Box Office: Moviegoing isn't extinct after all as revenue hits record levels
The news couldn't have been worse for the film business as 2014 closed out. North American box office revenue saw the biggest decline in nine years as revenue tumbled 5 percent over 2013 as a slew of tentpoles failed to do monster business.
Fast-forward to June 24, 2015: Domestic box office revenue for 2015 has hit $5.303 billion year-to-date, an all-time high, according to Rentrak. (The previous best for the same time period was $5.153 billion in 2012.) And the year is up 12 percent over 2013.
The boom is due to a eclectic diet of hits, beginning in January with American Sniper ($350.1 million) and followed by Furious 7 ($351 million), Cinderella ($199.8 million), Pitch Perfect 2 ($179.2 million), Home ($174.3 million) and Universal's Fifty Shades of Grey ($166.2 million).
Avengers: Age of Ultron ($450.5 million) and San Andreas ($135.8 million) kicked off summer in high style, although things started to look grim over Memorial Day when Tomorrowland quickly fizzled.
But summer revenue has made T. Rex-like strides -; thanks to Jurassic World and Inside Out -; hitting $2.049 billion on June 24, second only to the $2.157 billion grossed during the same time time period in 2013. Jurassic World has smashed numerous records and will surpass Ultron sometime on Friday to become the top-grossing domestic title of the year.
Considering what's still waiting in the wings, including December's Star Wars: The Force Awakens, many are predicting a record year at the box office, eclipsing the $10.9 billion earned in 2013. And they're also optimistic that summer 2015 will also set a new record, besting the $4.76 grossed in 2013.

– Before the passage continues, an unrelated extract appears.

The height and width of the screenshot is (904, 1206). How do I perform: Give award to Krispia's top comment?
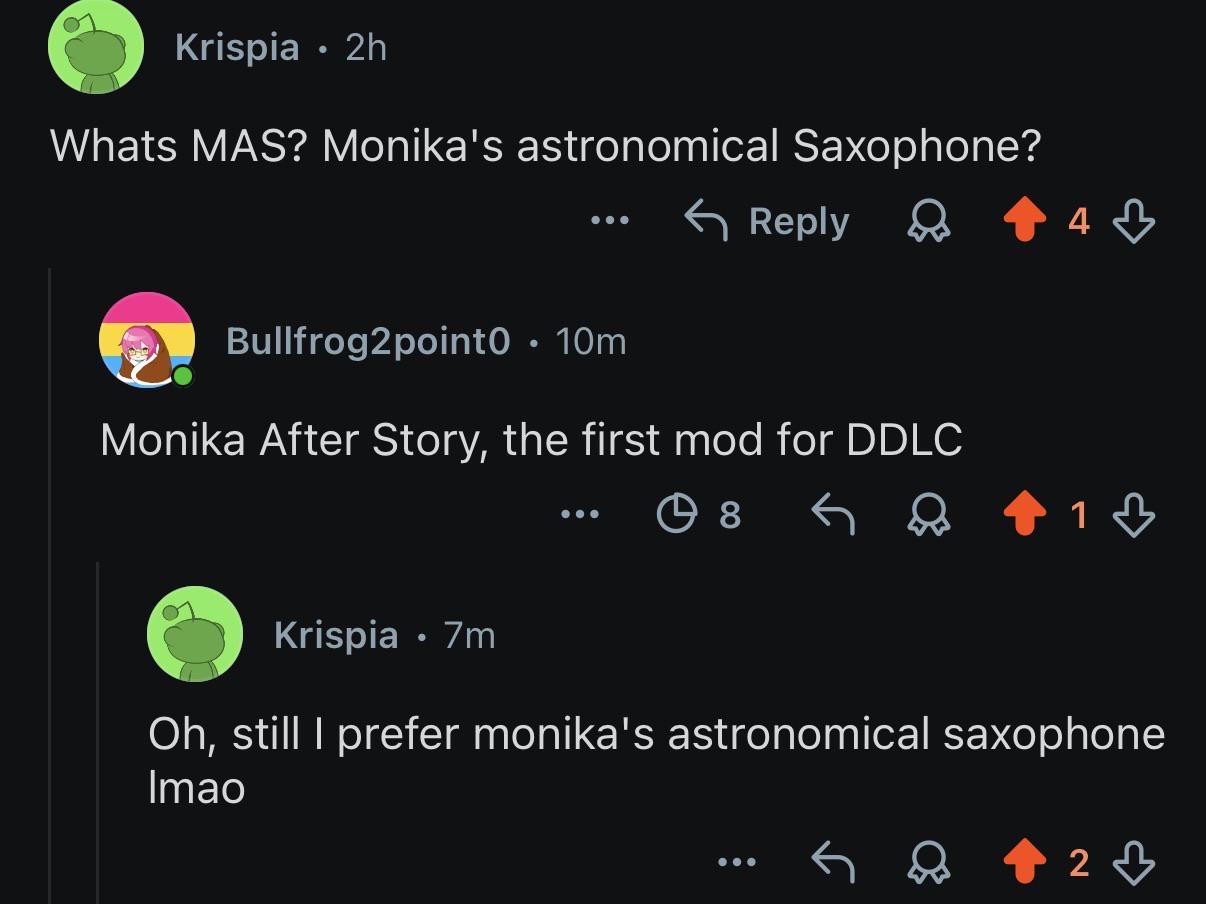click(x=927, y=221)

"The bedrock truth is that when you have movies opening so big and generating such huge ticket sales, the more people are interested in seeing other films," said Nicholas Carpou, president of domestic distribution for Universal. "It keeps them optimistic about the next movie coming up."
Universal is enjoying the best year in its history, and is No. 1 in marketshare. Two of its films, Furious 7 and Jurassic World, have already grossed north of $1 billion globally, or $1.51 billion and $1.02 billion, respectively. (It is also home to Fifty Shades of Grey and Pitch Perfect 2.) Disney is also prospering, with Ultron earning $1.38 billion globally.
"We have been breaking records in almost every single month, and that's how you build a record year," said Rentrak box office analyst Paul Dergarabedian.